Back in Cayman, which means among other good things that I am back in the land of wireless internet! I find myself really discombobulated when I don't have regular email access, especially when I'm still trying to make appointments and see people (it's different on a true vacation); I look forward to a return to regular blogging, too, as it's one of the main ways I keep myself on an even keel....

Yesterday morning I had one more bookstore splurge - I had forgotten to pick up my copy of The Bacchae at my office the day before, so I went to McNally Jackson (plausibly the best bookstore in Manhattan, and only a couple blocks away from where I was staying) and bought a Penguin Euripides but also couldn't resist a few other things: True Grit, which I have been meaning to read for ages, and The Blind Side and also a book that I devoured in mesmerized fascination over the course of the later afternoon and early evening and that I heartily recommend to anyone with an interest in the topic, Randy Frost and Gail Steketee's Compulsive Hoarding and the Meaning of Things.

My New York subway reading (mass-market paperback is the convenient size!) was John Twelve Hawks' The Dark River, which I found goofy but which I had almost finished by the time it dawned on me how fed up I had become with it, so I read the last of it anyway (but it is not really my cup of tea - wish I did not waste my time with stuff like this!).

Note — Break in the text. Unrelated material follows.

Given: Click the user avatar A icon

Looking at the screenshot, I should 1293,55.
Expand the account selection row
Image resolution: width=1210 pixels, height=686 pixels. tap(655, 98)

Two much better books occupied my attention during today's travels: Kate Atkinson's When Will There Be Good News? (several major implausibilities, including the fact that multiple characters have the exact same verse-remembering habits and repertoire and the mother's farfetched superpowers, but very enjoyable regardless) and Nick Flynn's Another Bullshit Night in Suck City (at times I resisted its allure, but it's undoubtedly a remarkably compelling story).

Catching up on old New Yorkers at G.'s place, I liked Ian Frazier's Talk of the Town piece on marginalia in the Berg Collection of the New York Public Library:
Nabokov’s handwriting (in English) was small and fluid and precise; in books that he took exception to, such as a translation of “Madame Bovary” by Eleanor Marx Aveling, his correcting marginalia climbed all over the paragraphs like the tendrils of a strangler fig.

3 comments:

  1. "Penguin Euripides" had me thinking of "Clydesdale Hamlet"....

    ReplyDelete
  2. I had no idea the Coen brothers were remaking "True Grit" until I clicked your link. Can Jeff Brydges fill John Wayne's saddle? He's the Dude, not the Duke... we shall see.